Pixel coordinate grounding data:
===

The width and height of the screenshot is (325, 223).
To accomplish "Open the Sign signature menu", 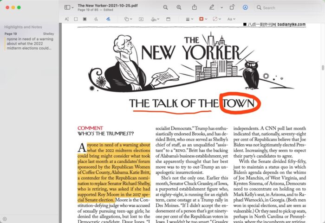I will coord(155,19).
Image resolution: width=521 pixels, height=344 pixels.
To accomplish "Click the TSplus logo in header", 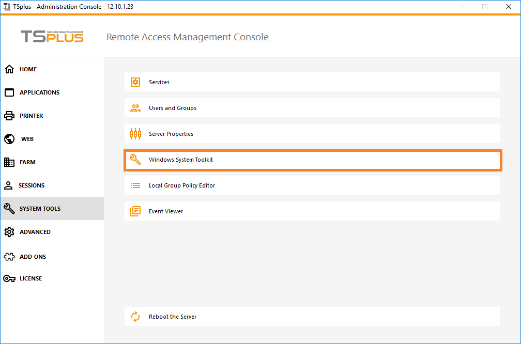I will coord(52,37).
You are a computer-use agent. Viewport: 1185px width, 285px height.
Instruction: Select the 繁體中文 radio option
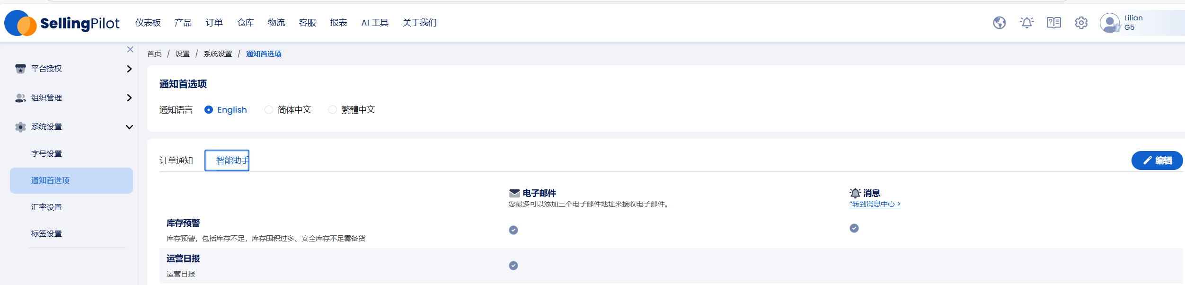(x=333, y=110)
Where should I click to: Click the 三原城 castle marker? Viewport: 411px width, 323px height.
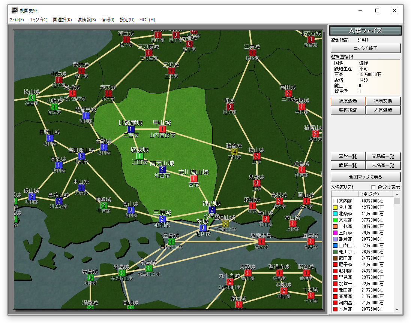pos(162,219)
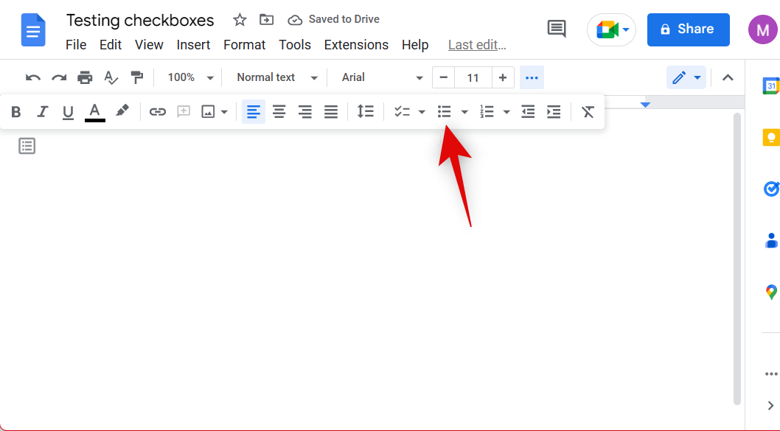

===

Please repeat exactly the lines from the one containing "Where should I" through the end of the entries, both included, omitting pictures.

SOLUTION FOR THIS TASK:
Where should I click to: Click the 三原城 castle marker? Viewport: 411px width, 323px height.
pos(162,219)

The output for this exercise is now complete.